The second generation became available in 2018, building on aiding single-lane highway driving and making the car effective in recognizing pedestrians at night hours, and it applies to bicycle riders. Its new feature was developed using data gathered from the internet-connected vehicles which run on roads.

The technology, which Toyota refers to as an acceleration suppression function, uses the brand’s Toyota Safety Sense system’s existing hardware and relies on new software to judge when drivers hit the gas instead of the brake.
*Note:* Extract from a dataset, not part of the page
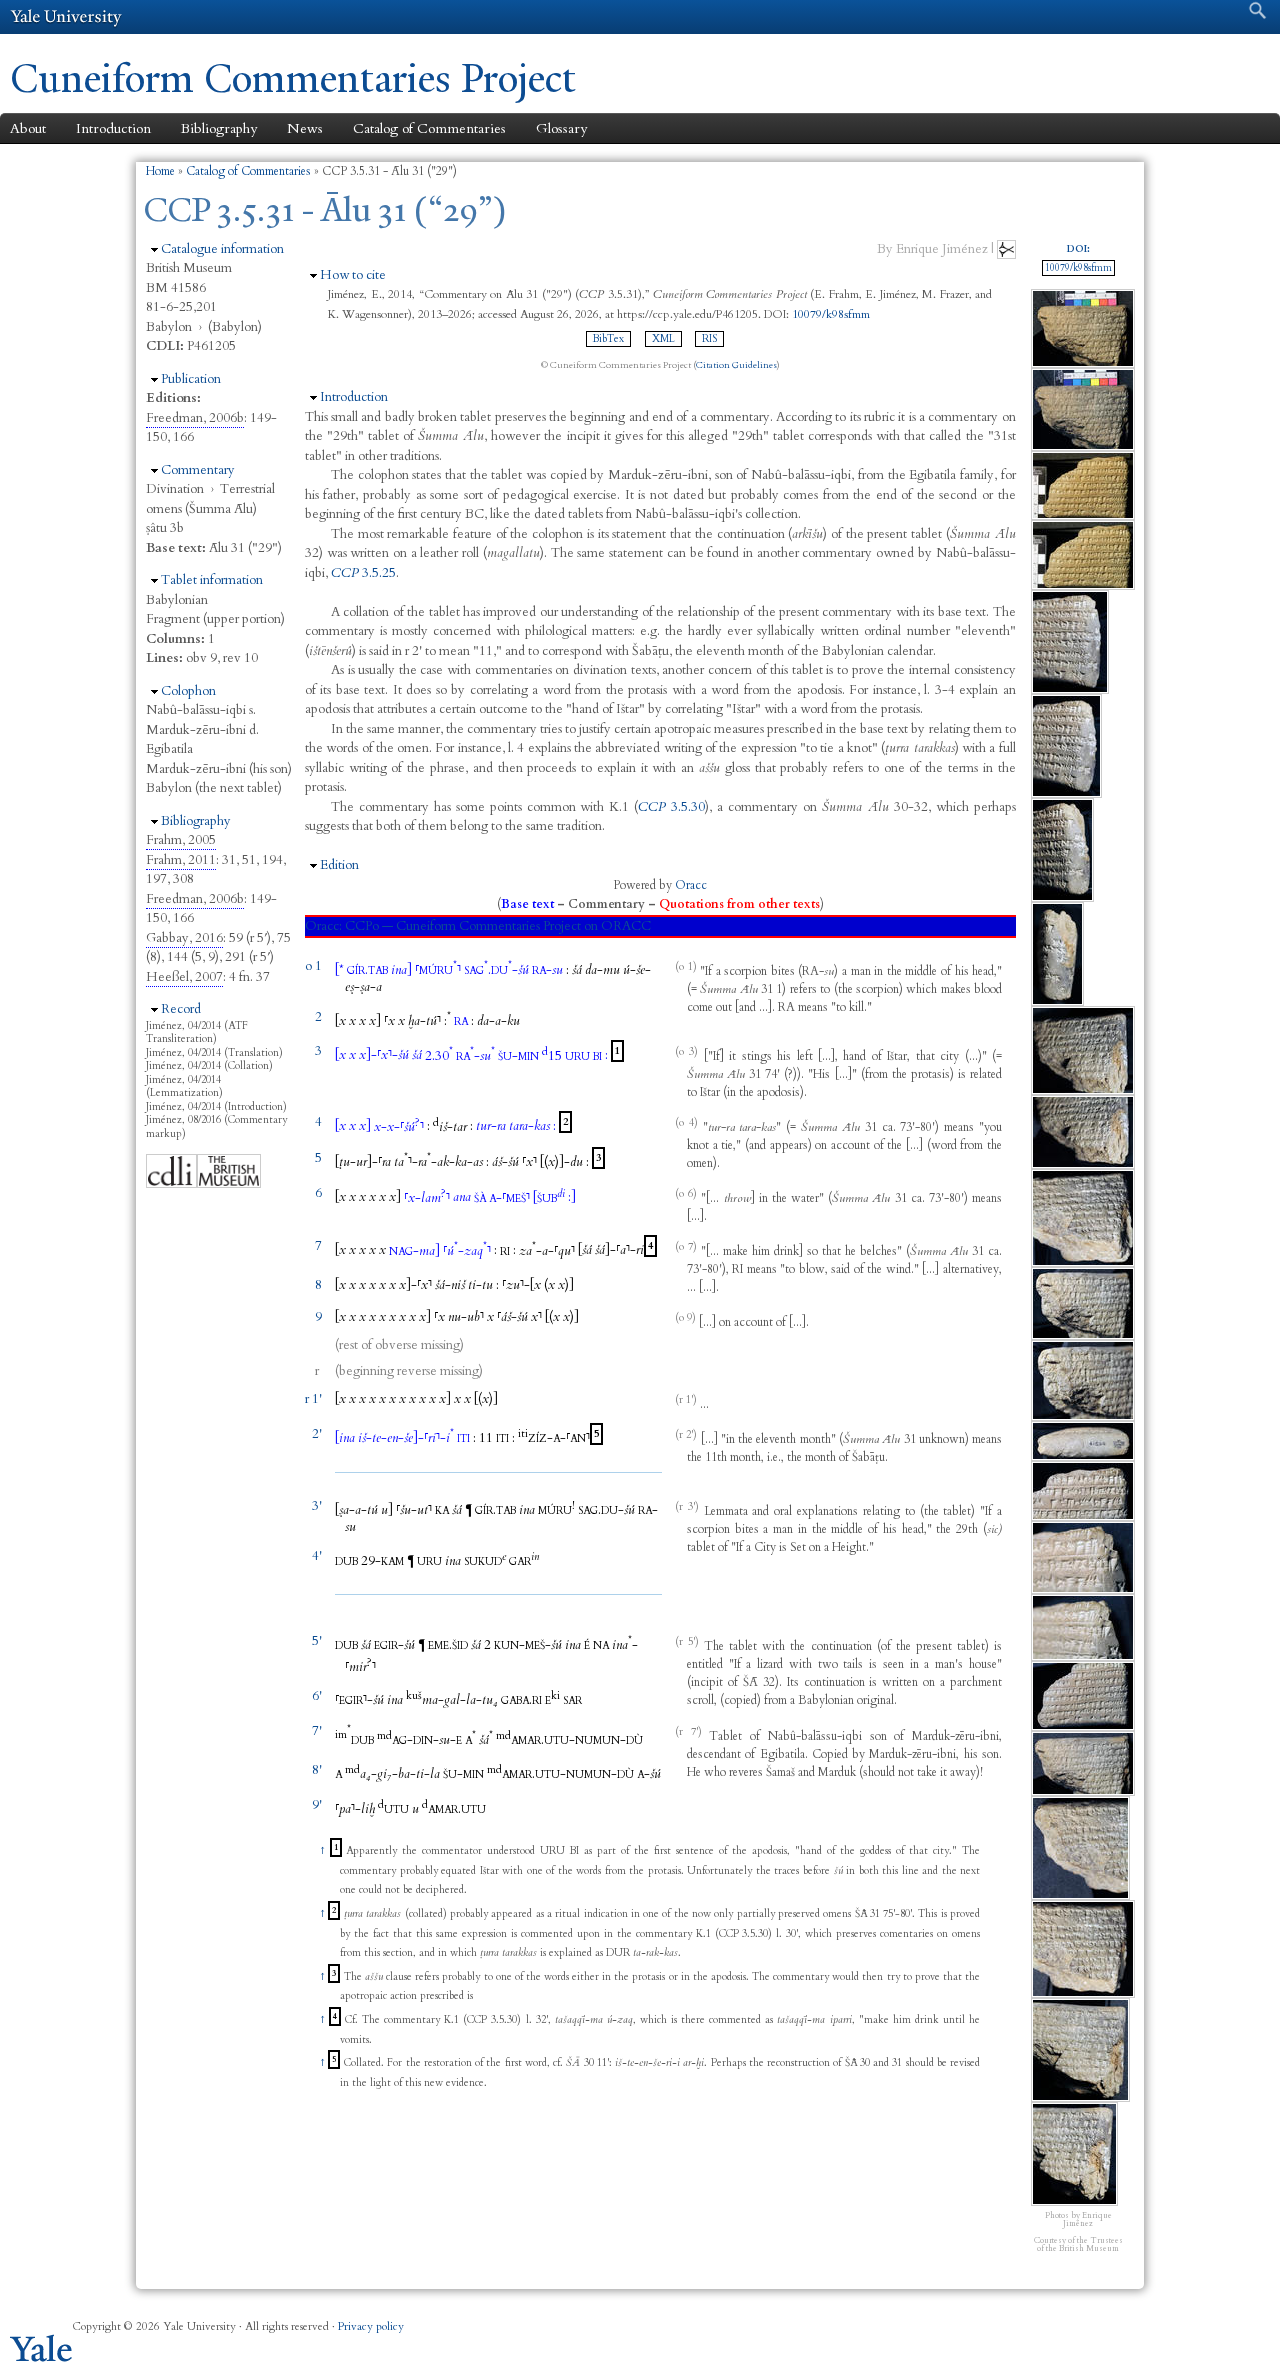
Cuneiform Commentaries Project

This helps cap costs for the latest technology.

The system supports big data collected through the data communication pieces set up in newer Toyota models. The presumed DCM relays information to a central server about a vehicle’s operation, such as the acceleration position, braking, and turn signal. Toyota then used it to work out an algorithm that safeguards against accidental use of axel pedal.

Toyota has set up DCMs in 2.0 million vehicles since 2002( Japan).

Acceleration suppression augments a sequence of other Toyota Safety Sense technologies. Toyota will also rove safety functions currently used in the upscale Lexus-version of the system to market Toyota brand nameplates heavily.

New contributions will have an emergency steering assistant that automatically steers a car around a pedestrian and a function that automatically controls a car’s speed while going around curves with the help of radar cruise control. It helps the vehicle to keep its lane in a better way.